### [Dataset entries]
________________________
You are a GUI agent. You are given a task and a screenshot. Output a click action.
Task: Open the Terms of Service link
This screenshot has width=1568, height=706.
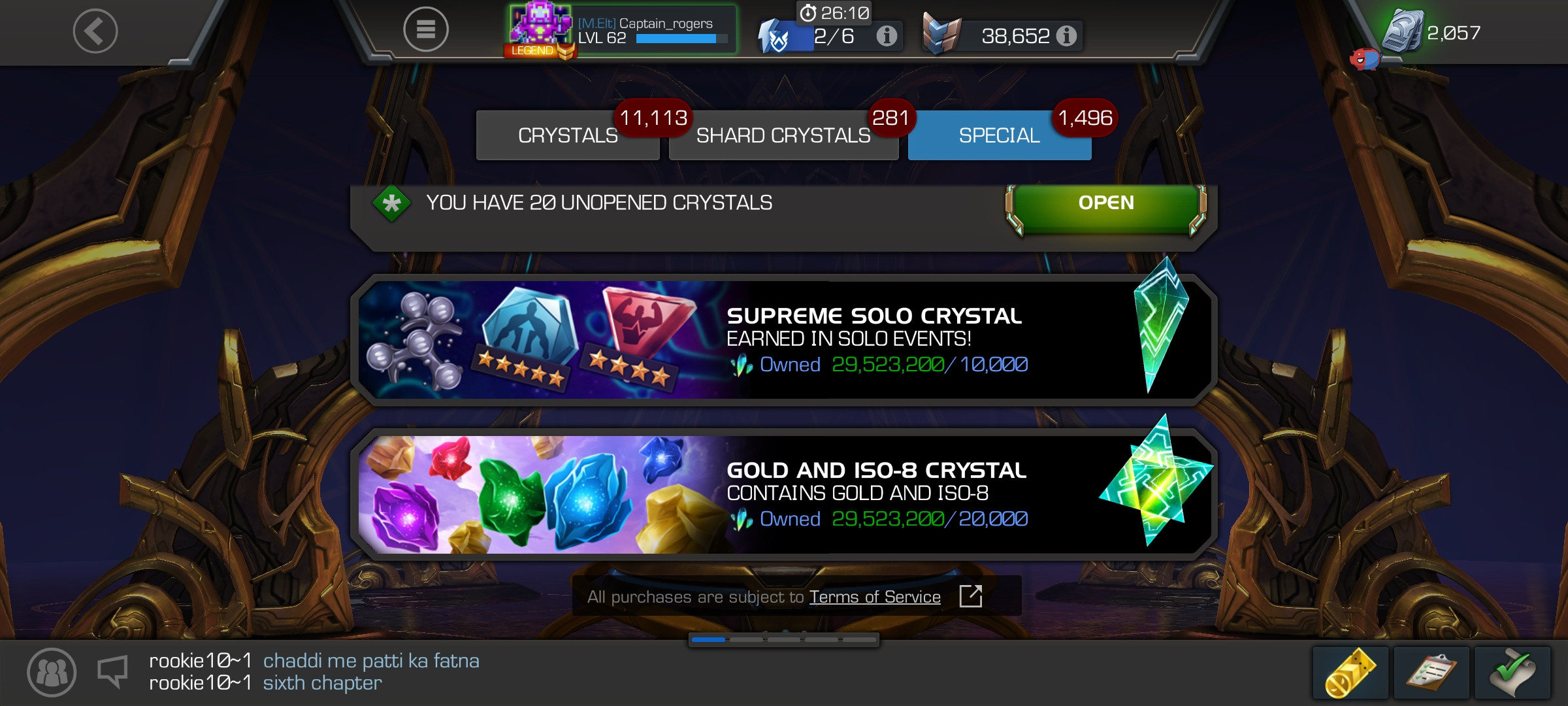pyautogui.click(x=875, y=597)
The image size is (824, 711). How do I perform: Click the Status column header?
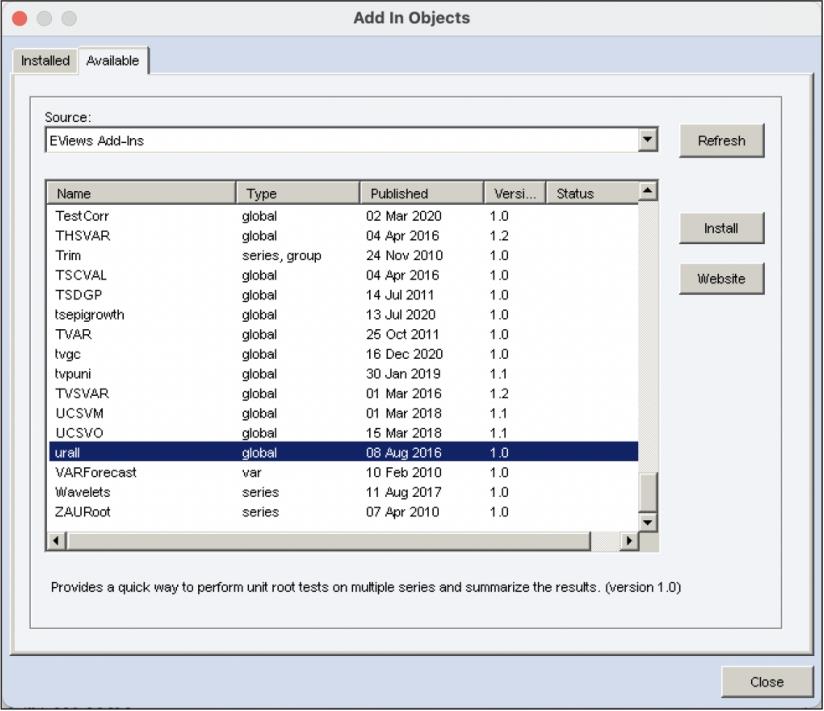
________________________
### [Problem to work on]
The final stretch of the data, from the line with "This screenshot has width=1568, height=706." through its last line, is to be retyped exactly; pictures are not part of the copy.

### [Your response]
This screenshot has width=1568, height=706.
pyautogui.click(x=875, y=597)
The image size is (824, 711). How do I perform: Click the Status column header?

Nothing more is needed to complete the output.